不動産売買契約の融資利用特約とは?

融資利用特約とは

「融資利用特約」とは、「住宅ローン特約」とも呼ばれることもあり、買主が売買代金の一部または全部に融資を利用することを条件に売買契約を締結したものの、予定した融資の全部または一部が不成立となった場合、買主は契約を解除できるという特約です。その時は、既に授受された手付金も返還されます。

住宅を購入する人の多くが住宅ローンを利用するため、不動産売買契約書には、ほとんど融資利用特約が付いています。また、不動産業者が住宅ローンのあっせんをする場合には、融資利用特約を定めることが法律で義務付けられており、もし、あっせんが無かったとしても、融資利用特約を付することが必要だという法律の運用上のルールがあります。

 融資利用特約の種類

①解除条件型

融資が非承認となった場合、自動的に契約が解除される

 条文例「融資の承認が得られなかった場合、契約を解除する」

②解除権留保型

融資が非承認となった場合、解除する旨を申し出て解除する

 条文例「融資の承認が得られなかった場合、契約を解除することができる」

 ※減額ならば親などから足りない分を援助してもらい契約を進めることも可能

融資利用特約の目的

「融資利用特約」の目的は【買主保護】です。融資さえ下りれば、どんな条件でも、どこの金融機関でも構わないというものではなく、あくまでも「買主の意向を反映した融資内容」とし、買主が計画的に無理のない返済が続けられるようにすることが大切です。

宅建業者がなんとか契約を成立させようと、買主の希望しない条件で融資を強引に通してしまうようなことがないよう、融資が下りない場合は無条件で契約を解除できるようにします。

当然、契約解除とは契約を白紙に戻すということなので、買主が契約締結時に支払った手付金や仲介手数料は全て返還され、契約前の状態に戻すことになります。

融資利用特約の期日

通常、融資利用特約の期日は、売買契約締結後30日程度で設定します。

事前審査が承認されていれば、買主の不告知などの問題が発生しない限り、この期間内で審査結果が得られます。

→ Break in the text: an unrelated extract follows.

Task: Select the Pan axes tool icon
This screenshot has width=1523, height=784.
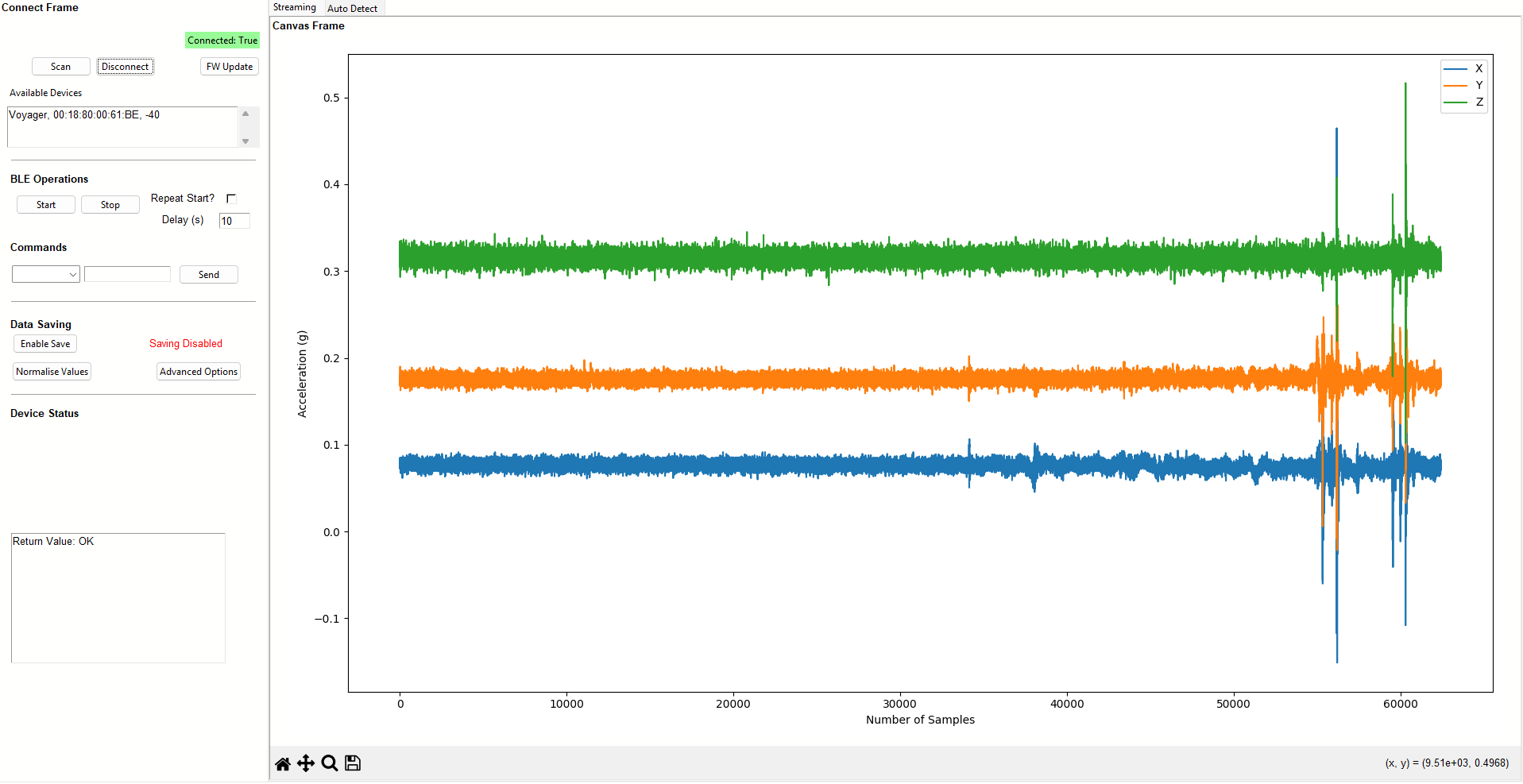Action: [x=306, y=764]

ただし、最初に申し込んだ金融機関で融資が得られなかった場合は、他の金融機関に再度申請する、もしくは、融資以外の資金調達をする必要があります。このとき、再審査をしている間に特約期間が経過したり、結局資金調達が出来なかったりというトラブルが発生する可能性もあります。その場合は、すぐに期日の延長など変更を申請する必要があります。

融資利用特約におけるトラブル

金融機関の事前審査は本審査と同様に精度が高く、事前審査で承認を得ていれば本審査で否定されることはほとんどありません。ただし、買主による不告知や虚偽報告が理由で非承認となる場合は、特約を無条件で解除することはできません。

また、購入を止めたくなり、わざと契約の解除のため意図的に融資の持ち込みを怠ったりした場合は、買主の契約不履行となり損害賠償請求を受ける可能性もあります。

事前審査がない融資や想定外の内容など、融資が非承認となるケースがないわけではありません。非承認のリスクを避けるためにも、宅建業者としっかり資金計画を練り、買主の属性面の確認、不動産の調査、金融機関との入念な打ち合わせをして、適切な融資利用特約の利用をすることを心がけることが重要です。